*** THE DATA Section Begins ***

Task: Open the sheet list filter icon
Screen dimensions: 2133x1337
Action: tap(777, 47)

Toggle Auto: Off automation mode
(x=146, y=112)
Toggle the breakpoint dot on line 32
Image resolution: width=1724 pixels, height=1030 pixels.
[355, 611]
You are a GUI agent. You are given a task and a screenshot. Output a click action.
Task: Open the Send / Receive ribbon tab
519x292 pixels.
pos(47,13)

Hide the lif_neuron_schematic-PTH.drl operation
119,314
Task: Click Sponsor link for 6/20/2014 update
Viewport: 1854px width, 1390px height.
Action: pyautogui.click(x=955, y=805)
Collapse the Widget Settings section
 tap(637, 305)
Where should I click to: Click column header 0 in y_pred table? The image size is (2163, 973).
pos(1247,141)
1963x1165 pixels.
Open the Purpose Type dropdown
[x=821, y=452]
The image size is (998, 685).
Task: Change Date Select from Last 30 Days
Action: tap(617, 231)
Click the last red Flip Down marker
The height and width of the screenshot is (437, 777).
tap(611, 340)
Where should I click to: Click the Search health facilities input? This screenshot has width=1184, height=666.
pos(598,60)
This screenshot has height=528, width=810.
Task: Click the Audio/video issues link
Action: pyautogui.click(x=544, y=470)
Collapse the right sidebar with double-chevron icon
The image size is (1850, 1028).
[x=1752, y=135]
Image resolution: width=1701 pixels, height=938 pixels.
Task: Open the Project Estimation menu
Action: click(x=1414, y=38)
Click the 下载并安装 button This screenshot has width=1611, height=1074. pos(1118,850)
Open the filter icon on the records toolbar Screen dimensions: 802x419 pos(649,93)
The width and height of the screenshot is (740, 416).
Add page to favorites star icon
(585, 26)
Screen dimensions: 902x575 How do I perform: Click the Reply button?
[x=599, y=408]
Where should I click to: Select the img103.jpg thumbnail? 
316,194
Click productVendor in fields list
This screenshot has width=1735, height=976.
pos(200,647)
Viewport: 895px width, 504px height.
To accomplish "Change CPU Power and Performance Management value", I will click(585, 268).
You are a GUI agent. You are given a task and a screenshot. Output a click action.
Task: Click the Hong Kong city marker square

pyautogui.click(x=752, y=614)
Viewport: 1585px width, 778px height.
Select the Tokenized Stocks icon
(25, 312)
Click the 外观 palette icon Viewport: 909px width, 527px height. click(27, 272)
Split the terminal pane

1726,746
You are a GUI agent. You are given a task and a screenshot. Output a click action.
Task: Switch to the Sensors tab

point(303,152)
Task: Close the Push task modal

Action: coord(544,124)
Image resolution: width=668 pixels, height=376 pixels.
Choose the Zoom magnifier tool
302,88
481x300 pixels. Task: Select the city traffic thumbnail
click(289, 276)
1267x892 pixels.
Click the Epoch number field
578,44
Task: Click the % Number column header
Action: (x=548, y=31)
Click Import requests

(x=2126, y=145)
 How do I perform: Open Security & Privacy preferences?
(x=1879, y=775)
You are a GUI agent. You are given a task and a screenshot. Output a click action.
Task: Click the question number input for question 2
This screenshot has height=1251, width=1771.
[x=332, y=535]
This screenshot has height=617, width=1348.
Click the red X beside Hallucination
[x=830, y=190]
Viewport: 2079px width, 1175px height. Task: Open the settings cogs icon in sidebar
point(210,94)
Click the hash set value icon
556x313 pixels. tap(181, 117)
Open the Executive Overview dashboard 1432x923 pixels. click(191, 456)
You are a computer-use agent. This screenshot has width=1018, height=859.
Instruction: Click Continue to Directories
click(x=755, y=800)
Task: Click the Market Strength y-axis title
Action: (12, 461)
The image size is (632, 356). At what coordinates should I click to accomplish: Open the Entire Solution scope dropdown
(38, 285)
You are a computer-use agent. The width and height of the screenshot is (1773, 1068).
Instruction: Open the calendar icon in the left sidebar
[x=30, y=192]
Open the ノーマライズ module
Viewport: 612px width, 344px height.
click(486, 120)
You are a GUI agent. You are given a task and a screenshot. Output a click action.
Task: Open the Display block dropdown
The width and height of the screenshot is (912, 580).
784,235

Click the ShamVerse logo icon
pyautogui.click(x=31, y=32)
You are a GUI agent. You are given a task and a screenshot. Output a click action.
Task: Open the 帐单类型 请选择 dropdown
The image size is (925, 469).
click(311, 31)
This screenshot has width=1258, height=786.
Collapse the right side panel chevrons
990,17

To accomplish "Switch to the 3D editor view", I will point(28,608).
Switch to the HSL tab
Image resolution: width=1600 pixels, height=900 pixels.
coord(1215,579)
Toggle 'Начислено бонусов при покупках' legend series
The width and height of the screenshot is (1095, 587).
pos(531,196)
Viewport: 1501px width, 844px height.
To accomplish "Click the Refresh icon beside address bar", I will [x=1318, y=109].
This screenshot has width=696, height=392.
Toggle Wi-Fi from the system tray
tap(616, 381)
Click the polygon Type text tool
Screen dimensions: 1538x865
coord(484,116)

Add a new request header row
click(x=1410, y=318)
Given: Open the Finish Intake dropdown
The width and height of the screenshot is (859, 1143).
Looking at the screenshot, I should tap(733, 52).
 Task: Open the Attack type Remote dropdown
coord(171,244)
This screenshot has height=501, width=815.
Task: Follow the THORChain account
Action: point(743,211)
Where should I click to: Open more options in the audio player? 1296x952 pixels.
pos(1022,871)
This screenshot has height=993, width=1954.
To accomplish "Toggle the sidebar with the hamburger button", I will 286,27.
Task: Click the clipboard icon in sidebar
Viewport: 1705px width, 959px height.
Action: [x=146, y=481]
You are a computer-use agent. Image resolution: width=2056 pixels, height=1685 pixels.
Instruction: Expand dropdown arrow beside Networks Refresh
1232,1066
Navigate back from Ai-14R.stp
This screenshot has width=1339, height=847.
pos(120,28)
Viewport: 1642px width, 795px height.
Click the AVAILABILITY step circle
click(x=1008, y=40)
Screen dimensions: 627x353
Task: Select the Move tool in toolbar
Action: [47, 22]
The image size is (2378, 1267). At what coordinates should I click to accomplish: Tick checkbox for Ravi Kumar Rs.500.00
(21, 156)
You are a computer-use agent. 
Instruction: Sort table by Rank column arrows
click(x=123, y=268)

*** THE DATA Section Ends ***

▸ **YOUR INSTRUCTIONS**
Working down the entries above, count each line in which "list" occurs, and state only the resulting number.

▸ **WRITTEN REPLY**
2